# What is required
Every line from the line containing "Instruction: Select the Agencia" through the final line of the data is to be printed exactly; no other line is to appear.

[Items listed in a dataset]
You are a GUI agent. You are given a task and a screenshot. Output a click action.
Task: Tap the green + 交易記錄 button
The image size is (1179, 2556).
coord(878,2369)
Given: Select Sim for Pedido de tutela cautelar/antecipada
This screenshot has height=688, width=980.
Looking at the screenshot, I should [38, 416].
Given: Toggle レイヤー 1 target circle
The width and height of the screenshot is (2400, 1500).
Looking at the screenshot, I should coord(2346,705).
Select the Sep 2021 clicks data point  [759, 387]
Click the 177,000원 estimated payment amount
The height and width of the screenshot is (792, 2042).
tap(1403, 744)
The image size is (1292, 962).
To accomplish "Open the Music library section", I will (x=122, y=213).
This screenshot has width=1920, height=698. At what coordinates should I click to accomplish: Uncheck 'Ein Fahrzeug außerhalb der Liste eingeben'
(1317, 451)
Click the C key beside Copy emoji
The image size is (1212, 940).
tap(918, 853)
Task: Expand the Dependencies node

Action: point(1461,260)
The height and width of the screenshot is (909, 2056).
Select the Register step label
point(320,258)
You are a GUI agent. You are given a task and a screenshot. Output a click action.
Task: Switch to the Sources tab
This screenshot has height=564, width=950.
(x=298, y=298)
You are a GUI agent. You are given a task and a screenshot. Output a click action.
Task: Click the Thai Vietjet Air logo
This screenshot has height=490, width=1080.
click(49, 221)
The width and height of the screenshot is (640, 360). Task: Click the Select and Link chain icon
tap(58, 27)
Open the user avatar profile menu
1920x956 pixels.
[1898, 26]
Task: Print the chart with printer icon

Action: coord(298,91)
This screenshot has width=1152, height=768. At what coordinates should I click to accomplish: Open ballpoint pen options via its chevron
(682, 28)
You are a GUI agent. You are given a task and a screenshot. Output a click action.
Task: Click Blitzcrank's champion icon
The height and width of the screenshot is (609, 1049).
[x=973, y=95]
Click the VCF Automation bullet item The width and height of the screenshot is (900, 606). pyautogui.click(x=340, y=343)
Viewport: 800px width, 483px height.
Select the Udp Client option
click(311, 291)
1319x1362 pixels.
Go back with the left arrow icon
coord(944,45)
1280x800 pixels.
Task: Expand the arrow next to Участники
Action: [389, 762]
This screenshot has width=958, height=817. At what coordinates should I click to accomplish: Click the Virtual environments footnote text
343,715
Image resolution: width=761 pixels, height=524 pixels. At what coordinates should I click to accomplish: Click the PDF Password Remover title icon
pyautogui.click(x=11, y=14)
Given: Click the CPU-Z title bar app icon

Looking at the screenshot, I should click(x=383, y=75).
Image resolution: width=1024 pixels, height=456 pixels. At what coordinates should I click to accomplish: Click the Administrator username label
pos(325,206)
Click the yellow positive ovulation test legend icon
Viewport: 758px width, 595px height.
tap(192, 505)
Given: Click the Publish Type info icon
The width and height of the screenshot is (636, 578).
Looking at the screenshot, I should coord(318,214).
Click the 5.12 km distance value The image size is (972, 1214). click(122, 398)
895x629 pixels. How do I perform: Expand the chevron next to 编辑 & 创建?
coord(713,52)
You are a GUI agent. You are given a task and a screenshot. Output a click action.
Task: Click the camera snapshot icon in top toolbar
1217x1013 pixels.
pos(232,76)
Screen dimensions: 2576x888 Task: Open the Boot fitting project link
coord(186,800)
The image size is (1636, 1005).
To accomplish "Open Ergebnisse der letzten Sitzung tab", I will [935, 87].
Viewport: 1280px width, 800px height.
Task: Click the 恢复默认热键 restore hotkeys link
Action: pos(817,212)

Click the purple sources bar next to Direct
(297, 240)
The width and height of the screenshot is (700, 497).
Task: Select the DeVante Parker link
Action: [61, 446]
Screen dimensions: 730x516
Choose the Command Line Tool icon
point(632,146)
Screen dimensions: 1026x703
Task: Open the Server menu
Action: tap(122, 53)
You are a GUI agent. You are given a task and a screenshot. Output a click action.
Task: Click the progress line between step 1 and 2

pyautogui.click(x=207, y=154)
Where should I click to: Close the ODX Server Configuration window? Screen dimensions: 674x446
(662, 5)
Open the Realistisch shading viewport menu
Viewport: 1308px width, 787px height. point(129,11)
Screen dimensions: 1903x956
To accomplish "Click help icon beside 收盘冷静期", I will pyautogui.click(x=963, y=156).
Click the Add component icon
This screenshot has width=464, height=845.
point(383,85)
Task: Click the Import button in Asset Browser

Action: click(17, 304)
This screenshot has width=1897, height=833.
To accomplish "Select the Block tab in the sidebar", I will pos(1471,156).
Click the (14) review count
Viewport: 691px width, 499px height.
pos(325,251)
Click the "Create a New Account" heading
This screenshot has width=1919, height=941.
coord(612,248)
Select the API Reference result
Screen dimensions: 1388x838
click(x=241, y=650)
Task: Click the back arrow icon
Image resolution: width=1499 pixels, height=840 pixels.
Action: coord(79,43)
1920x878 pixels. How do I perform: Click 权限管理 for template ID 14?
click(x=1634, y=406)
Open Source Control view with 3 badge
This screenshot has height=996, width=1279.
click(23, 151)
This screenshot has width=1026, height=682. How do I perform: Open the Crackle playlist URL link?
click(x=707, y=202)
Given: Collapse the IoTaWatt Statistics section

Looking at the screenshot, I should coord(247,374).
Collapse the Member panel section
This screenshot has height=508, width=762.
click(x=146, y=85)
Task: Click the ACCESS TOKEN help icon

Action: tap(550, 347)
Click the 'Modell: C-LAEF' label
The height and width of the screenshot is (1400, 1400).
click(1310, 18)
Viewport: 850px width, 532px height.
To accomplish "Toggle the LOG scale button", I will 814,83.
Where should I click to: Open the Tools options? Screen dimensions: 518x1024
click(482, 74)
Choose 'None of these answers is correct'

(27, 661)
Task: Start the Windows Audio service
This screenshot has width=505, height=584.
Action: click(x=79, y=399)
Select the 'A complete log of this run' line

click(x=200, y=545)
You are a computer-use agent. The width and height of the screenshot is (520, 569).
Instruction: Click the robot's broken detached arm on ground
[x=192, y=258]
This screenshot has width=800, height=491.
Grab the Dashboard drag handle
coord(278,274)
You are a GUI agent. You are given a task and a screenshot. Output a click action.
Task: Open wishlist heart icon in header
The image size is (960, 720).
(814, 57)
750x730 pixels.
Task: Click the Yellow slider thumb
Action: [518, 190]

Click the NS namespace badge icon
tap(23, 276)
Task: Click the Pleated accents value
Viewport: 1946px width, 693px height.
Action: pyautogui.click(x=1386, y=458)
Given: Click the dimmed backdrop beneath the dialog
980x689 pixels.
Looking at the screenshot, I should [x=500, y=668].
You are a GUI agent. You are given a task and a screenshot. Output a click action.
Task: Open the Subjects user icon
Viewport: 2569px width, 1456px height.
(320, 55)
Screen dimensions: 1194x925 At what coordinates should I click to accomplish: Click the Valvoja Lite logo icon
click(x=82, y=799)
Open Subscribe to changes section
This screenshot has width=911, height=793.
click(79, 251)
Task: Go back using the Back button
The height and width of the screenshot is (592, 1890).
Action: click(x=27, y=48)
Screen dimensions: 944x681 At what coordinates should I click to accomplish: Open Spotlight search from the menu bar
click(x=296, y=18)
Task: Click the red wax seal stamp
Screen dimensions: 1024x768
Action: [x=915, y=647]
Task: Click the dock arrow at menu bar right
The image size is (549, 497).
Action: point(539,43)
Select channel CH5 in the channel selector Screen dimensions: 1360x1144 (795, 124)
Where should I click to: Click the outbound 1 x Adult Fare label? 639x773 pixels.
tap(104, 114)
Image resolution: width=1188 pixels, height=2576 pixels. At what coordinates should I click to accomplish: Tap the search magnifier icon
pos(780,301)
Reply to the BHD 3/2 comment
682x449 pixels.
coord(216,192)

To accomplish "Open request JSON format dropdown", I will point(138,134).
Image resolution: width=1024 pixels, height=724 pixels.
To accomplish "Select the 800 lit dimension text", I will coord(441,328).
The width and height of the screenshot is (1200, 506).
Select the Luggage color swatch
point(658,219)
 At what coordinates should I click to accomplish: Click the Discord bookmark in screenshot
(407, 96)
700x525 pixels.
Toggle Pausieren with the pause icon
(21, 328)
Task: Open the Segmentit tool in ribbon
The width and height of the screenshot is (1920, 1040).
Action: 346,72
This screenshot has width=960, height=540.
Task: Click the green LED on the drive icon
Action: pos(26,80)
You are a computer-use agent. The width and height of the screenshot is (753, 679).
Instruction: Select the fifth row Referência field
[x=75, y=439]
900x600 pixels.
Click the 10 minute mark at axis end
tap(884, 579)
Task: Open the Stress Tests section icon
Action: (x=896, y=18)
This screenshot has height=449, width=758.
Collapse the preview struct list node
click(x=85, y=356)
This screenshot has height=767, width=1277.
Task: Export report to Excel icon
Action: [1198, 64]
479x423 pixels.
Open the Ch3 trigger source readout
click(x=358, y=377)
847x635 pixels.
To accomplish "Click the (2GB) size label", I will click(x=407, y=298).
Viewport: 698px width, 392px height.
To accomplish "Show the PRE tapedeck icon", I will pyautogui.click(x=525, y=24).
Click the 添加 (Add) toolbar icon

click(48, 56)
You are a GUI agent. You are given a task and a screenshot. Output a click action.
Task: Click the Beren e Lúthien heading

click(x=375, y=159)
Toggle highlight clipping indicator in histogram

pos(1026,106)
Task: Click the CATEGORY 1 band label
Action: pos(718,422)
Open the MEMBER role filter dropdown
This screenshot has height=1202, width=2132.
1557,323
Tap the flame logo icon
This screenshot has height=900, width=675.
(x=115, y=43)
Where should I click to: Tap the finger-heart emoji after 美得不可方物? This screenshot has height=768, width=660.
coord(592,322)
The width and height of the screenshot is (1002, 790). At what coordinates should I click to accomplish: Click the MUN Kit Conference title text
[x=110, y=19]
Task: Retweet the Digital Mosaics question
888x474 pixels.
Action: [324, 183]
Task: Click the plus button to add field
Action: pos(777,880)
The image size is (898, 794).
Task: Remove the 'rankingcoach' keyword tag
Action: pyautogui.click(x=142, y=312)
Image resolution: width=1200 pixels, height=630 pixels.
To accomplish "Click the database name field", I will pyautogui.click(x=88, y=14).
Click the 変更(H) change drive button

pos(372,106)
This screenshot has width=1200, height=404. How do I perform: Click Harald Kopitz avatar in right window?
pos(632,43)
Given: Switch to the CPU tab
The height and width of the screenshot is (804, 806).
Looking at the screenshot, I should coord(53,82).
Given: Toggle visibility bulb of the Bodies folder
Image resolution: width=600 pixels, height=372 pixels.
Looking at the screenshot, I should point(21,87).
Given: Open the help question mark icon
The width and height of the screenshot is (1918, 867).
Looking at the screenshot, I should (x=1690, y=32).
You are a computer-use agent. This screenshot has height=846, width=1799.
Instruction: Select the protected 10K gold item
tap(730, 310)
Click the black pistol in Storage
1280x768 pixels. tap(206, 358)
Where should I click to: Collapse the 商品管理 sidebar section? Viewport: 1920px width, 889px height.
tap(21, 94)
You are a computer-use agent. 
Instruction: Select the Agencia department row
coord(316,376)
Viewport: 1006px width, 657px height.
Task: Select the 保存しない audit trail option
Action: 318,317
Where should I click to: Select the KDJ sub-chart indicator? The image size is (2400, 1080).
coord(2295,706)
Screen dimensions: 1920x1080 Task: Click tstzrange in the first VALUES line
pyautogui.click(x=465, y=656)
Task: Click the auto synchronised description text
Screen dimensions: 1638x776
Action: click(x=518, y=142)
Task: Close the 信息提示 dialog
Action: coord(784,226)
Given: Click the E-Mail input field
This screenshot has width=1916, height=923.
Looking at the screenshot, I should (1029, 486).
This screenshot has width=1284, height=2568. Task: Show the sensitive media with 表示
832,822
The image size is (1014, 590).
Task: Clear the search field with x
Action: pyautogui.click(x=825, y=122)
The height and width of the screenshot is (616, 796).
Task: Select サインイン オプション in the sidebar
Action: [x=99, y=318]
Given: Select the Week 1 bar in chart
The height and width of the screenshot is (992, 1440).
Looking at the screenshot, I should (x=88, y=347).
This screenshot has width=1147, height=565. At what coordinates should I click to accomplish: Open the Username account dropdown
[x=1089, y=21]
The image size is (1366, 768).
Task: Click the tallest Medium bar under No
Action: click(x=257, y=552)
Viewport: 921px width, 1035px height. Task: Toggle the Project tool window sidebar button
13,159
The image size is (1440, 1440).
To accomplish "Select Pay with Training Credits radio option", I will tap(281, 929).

# Written response
Instruction: Select the Agencia department row
coord(316,376)
Viewport: 1006px width, 657px height.
Task: Select the 保存しない audit trail option
Action: 318,317
Where should I click to: Select the KDJ sub-chart indicator? The image size is (2400, 1080).
coord(2295,706)
Screen dimensions: 1920x1080 Task: Click tstzrange in the first VALUES line
pyautogui.click(x=465, y=656)
Task: Click the auto synchronised description text
Screen dimensions: 1638x776
Action: click(x=518, y=142)
Task: Close the 信息提示 dialog
Action: coord(784,226)
Given: Click the E-Mail input field
This screenshot has width=1916, height=923.
Looking at the screenshot, I should (1029, 486).
This screenshot has width=1284, height=2568. Task: Show the sensitive media with 表示
832,822
The image size is (1014, 590).
Task: Clear the search field with x
Action: pyautogui.click(x=825, y=122)
The height and width of the screenshot is (616, 796).
Task: Select サインイン オプション in the sidebar
Action: [x=99, y=318]
Given: Select the Week 1 bar in chart
The height and width of the screenshot is (992, 1440).
Looking at the screenshot, I should (x=88, y=347).
This screenshot has width=1147, height=565. At what coordinates should I click to accomplish: Open the Username account dropdown
[x=1089, y=21]
The image size is (1366, 768).
Task: Click the tallest Medium bar under No
Action: click(x=257, y=552)
Viewport: 921px width, 1035px height. Task: Toggle the Project tool window sidebar button
13,159
The image size is (1440, 1440).
To accomplish "Select Pay with Training Credits radio option", I will tap(281, 929).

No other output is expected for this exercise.